▶ INPUT RECORDS
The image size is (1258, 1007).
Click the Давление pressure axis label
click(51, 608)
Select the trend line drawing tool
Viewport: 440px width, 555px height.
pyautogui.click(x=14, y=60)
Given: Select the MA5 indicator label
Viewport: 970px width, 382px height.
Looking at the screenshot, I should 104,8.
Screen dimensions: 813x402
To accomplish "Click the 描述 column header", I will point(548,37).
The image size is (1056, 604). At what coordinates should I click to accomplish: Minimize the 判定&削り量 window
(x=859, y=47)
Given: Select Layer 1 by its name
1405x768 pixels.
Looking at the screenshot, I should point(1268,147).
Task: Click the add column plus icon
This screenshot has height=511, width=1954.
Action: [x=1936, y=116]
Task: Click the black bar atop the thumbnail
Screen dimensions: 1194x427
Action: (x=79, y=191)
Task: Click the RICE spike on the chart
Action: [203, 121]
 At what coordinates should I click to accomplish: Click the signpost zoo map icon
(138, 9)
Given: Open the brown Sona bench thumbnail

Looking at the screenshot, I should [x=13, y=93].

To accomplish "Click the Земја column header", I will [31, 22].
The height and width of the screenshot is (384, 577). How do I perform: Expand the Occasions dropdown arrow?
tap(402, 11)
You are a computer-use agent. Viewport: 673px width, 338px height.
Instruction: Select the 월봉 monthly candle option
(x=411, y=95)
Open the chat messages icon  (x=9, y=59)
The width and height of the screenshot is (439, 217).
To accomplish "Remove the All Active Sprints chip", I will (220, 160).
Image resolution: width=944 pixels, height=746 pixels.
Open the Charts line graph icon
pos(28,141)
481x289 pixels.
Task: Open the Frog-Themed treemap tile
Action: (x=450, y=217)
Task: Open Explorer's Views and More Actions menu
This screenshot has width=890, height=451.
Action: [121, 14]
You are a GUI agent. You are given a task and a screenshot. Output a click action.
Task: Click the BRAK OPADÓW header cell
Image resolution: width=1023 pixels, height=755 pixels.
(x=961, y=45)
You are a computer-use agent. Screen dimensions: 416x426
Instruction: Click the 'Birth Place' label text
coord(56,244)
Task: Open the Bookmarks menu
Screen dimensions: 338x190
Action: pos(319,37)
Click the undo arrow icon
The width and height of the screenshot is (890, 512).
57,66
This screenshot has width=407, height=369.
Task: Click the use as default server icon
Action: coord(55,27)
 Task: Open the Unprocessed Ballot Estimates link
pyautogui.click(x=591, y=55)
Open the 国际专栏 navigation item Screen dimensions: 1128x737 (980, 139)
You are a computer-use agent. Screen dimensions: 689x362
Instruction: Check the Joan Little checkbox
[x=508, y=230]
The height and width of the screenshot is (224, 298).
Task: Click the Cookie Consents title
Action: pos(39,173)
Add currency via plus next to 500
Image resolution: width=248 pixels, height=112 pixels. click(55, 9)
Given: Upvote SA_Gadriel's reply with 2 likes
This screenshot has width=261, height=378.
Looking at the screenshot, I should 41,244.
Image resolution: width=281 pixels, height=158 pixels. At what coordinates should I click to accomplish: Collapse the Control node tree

▶ PROBLEM DESCRIPTION
Exact copies of all the entries above are to be printed.

▶ ANSWER TO THIS EXERCISE
The image size is (1258, 1007).
Click the Давление pressure axis label
click(51, 608)
Select the trend line drawing tool
Viewport: 440px width, 555px height.
pyautogui.click(x=14, y=60)
Given: Select the MA5 indicator label
Viewport: 970px width, 382px height.
Looking at the screenshot, I should 104,8.
Screen dimensions: 813x402
To accomplish "Click the 描述 column header", I will point(548,37).
The image size is (1056, 604). At what coordinates should I click to accomplish: Minimize the 判定&削り量 window
(x=859, y=47)
Given: Select Layer 1 by its name
1405x768 pixels.
Looking at the screenshot, I should point(1268,147).
Task: Click the add column plus icon
This screenshot has height=511, width=1954.
Action: [x=1936, y=116]
Task: Click the black bar atop the thumbnail
Screen dimensions: 1194x427
Action: (x=79, y=191)
Task: Click the RICE spike on the chart
Action: [203, 121]
 At what coordinates should I click to accomplish: Click the signpost zoo map icon
(138, 9)
Given: Open the brown Sona bench thumbnail

Looking at the screenshot, I should [x=13, y=93].

To accomplish "Click the Земја column header", I will [31, 22].
The height and width of the screenshot is (384, 577). How do I perform: Expand the Occasions dropdown arrow?
tap(402, 11)
You are a computer-use agent. Viewport: 673px width, 338px height.
Instruction: Select the 월봉 monthly candle option
(x=411, y=95)
Open the chat messages icon  (x=9, y=59)
The width and height of the screenshot is (439, 217).
To accomplish "Remove the All Active Sprints chip", I will (220, 160).
Image resolution: width=944 pixels, height=746 pixels.
Open the Charts line graph icon
pos(28,141)
481x289 pixels.
Task: Open the Frog-Themed treemap tile
Action: (x=450, y=217)
Task: Open Explorer's Views and More Actions menu
This screenshot has width=890, height=451.
Action: [121, 14]
You are a GUI agent. You are given a task and a screenshot. Output a click action.
Task: Click the BRAK OPADÓW header cell
Image resolution: width=1023 pixels, height=755 pixels.
(x=961, y=45)
You are a computer-use agent. Screen dimensions: 416x426
Instruction: Click the 'Birth Place' label text
coord(56,244)
Task: Open the Bookmarks menu
Screen dimensions: 338x190
Action: pos(319,37)
Click the undo arrow icon
The width and height of the screenshot is (890, 512).
57,66
This screenshot has width=407, height=369.
Task: Click the use as default server icon
Action: coord(55,27)
 Task: Open the Unprocessed Ballot Estimates link
pyautogui.click(x=591, y=55)
Open the 国际专栏 navigation item Screen dimensions: 1128x737 (980, 139)
You are a computer-use agent. Screen dimensions: 689x362
Instruction: Check the Joan Little checkbox
[x=508, y=230]
The height and width of the screenshot is (224, 298).
Task: Click the Cookie Consents title
Action: pos(39,173)
Add currency via plus next to 500
Image resolution: width=248 pixels, height=112 pixels. click(55, 9)
Given: Upvote SA_Gadriel's reply with 2 likes
This screenshot has width=261, height=378.
Looking at the screenshot, I should 41,244.
Image resolution: width=281 pixels, height=158 pixels. At what coordinates should I click to accomplish: Collapse the Control node tree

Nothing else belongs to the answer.